UPPSALA, Sweden — Professor Charles Francis, Department of Agronomy and Horticulture, University of Nebraska–Lincoln, will be awarded an honorary doctoral degree for his contributions to agroecology teaching and creative activity in educational research from the Swedish University of Agricultural Sciences on Oct. 3. The degree conferment ceremony will take place at the Ultuna campus in Uppsala, Sweden.

Francis has many years of experience in collaboration with SLU colleagues, especially on the development of curricula in sustainable agriculture and agroecology.

He will give a lecture in Alnarp, the southern campus of SLU, on Oct. 1, entitled “Education in Integrated Long-term Farming/Food Systems: Focus Agroecology” and “Agroecology Education for Future Food Systems” in Uppsala, Oct. 2.

“I consider this honorary degree a recognition of the emerging importance of agroecology as an integrative discipline that involves production, economics, environmental, and social issues—an arena that could be defined as ‘the ecology of food systems,’’’ said Francis.

Francis started his career at UNL in 1977. He is an agronomist and plant breeder with research, extension and teaching interests in efficient cropping systems, cover crops, rotations, spatially diverse field designs, and integrated crop/animal systems. In agroecology and sustainable food systems, his interests have expanded to whole-farm planning, sustainable practices and farming systems in watershed design, on-farm and participatory research and educational activities, and collaborative research design.

He is vitally concerned about future farming systems, the role of diversity and integrated resource management, value-added enterprises and products, and relationships of small and moderate-scale family farms to viable rural communities. In 2014, he initiated a course about land grabs in the Global South, to help students explore, what he calls, one of the defining food system issues of our time.
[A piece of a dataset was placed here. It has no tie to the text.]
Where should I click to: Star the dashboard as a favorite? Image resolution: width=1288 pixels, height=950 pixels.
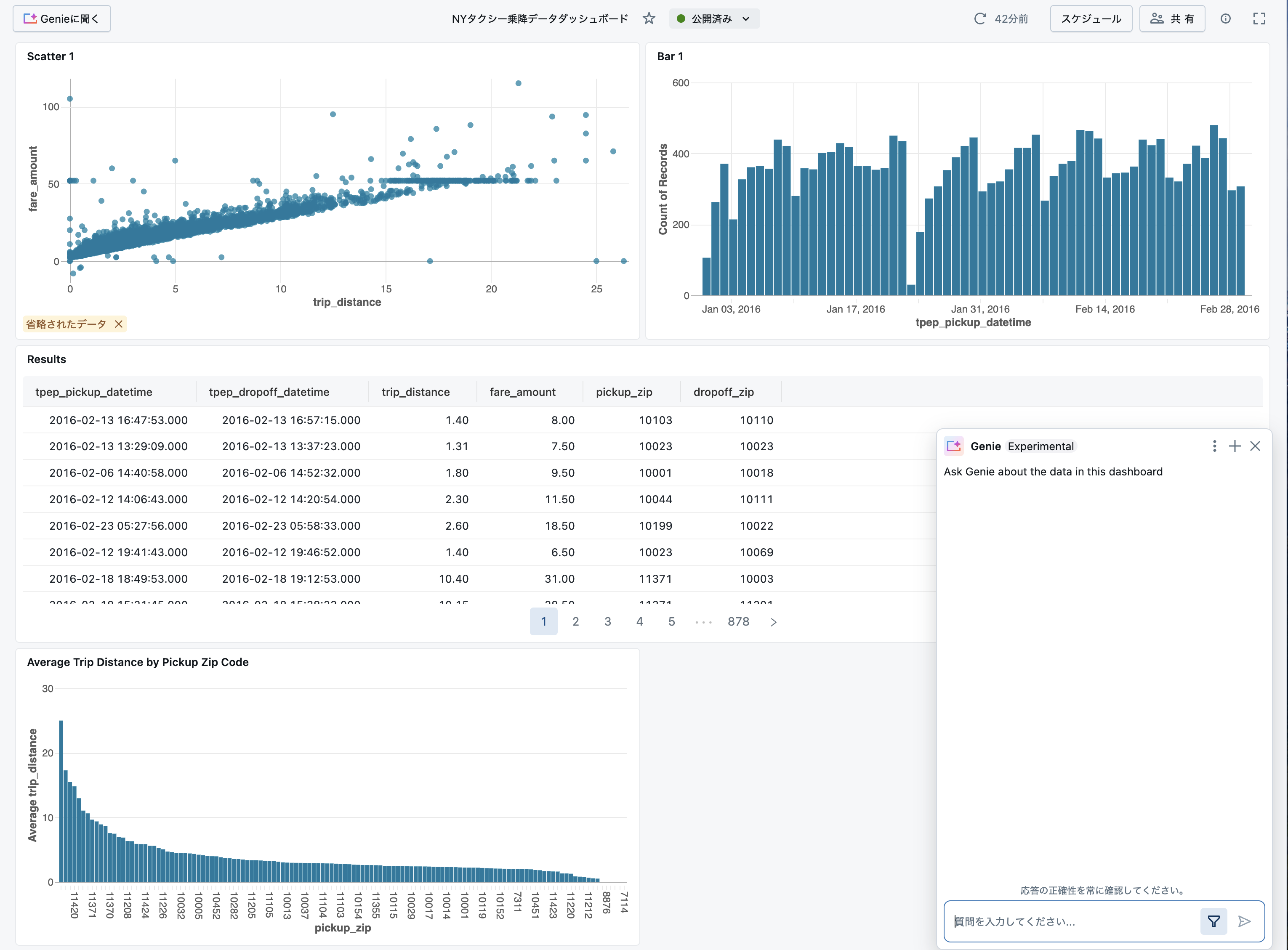click(x=649, y=19)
He has a bachelor’s degree in agronomy from the University of California, Davis and master’s and doctoral degree from Cornell University in plant breeding. His graduate research was in the Philippines and in Colombia, each time with the national maize research programs and involving farmers. He has been director of the International Program for the Rodale Institute in Pennsylvania and director of the Center for Sustainable Agricultural Systems at UNL. Interested in participatory and experiential education, Francis teaches several courses at UNL; in a Midwest consortium with Iowa State University and the University of Minnesota; at the Norwegian University of Life Sciences and the Swedish University of Agricultural Sciences.

With support from Sida, the Swedish International Development Cooperation Agency, Francis and colleagues have been instrumental in starting similar master’s of science programs at Makelle University in northern Ethiopia, at Uganda Martyrs University in Kampala and at Altuna in Sweden. Over the past two decades, the consortium has published 35 journal articles and a dozen book chapters describing this and other educational innovations in course content and teaching methods, and several dozen proceedings publications from technical meetings in agroecology and organic agriculture education. Evidence of the education consortium’s success includes a steady number of students in these programs, creation of new programs in five countries and agroecology graduates in meaningful jobs.